*** Records for processing ***

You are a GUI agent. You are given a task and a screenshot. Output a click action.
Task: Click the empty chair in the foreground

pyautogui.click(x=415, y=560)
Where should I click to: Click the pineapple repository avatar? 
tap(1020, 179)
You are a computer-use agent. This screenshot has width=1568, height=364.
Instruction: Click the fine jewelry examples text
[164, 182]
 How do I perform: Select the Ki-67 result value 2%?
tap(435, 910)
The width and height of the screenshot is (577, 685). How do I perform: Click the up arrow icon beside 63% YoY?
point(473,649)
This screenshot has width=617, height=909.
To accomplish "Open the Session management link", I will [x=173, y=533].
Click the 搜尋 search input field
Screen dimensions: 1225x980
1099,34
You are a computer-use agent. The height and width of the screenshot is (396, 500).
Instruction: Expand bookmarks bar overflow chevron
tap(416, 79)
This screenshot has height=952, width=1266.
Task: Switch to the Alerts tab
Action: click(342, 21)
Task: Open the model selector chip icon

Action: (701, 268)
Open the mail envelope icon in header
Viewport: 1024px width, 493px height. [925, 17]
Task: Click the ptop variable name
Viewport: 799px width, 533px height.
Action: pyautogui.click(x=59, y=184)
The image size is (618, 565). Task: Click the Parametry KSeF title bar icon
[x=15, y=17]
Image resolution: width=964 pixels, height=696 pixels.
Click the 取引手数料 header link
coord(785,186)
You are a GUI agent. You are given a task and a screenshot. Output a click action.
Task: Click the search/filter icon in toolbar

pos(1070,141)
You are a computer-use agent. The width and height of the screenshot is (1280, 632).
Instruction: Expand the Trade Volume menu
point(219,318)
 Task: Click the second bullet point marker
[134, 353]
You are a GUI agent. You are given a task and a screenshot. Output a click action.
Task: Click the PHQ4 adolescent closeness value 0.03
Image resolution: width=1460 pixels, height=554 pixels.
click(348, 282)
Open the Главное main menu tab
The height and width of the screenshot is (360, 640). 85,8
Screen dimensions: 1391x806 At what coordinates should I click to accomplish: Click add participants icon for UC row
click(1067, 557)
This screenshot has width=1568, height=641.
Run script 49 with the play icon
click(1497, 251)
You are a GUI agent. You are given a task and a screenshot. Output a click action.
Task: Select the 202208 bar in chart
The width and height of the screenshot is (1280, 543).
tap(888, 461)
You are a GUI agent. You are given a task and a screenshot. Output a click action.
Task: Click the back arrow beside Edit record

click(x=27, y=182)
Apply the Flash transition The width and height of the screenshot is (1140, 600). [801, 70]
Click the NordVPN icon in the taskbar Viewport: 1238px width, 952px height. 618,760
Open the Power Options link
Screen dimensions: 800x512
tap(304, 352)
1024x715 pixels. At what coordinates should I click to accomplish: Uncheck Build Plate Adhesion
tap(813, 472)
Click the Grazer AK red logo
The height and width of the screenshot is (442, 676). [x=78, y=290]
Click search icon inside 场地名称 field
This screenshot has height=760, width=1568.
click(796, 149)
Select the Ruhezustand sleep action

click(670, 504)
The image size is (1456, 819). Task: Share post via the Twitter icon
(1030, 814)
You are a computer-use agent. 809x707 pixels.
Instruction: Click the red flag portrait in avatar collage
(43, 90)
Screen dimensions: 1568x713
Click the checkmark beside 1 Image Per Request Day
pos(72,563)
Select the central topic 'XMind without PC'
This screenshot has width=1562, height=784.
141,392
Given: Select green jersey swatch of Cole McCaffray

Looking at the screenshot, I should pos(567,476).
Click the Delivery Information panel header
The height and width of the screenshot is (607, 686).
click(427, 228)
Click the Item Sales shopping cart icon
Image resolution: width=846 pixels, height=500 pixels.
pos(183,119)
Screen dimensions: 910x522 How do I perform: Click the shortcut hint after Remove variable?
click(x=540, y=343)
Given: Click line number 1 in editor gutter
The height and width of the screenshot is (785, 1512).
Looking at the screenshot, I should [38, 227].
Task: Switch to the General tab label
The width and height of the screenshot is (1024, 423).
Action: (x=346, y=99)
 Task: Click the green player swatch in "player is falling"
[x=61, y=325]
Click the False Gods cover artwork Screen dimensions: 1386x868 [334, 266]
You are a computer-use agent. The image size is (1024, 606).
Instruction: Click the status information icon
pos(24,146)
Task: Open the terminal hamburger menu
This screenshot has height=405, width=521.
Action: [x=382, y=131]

***

▶ [Required action] Among the lines above, which hold the word "computer"? Report each one.

▶ [Problem solution]
You are a computer-use agent. This screenshot has width=1568, height=364.
You are a computer-use agent. The height and width of the screenshot is (396, 500).
You are a computer-use agent. The width and height of the screenshot is (1280, 632).
You are a computer-use agent. 809x707 pixels.
You are a computer-use agent. The image size is (1024, 606).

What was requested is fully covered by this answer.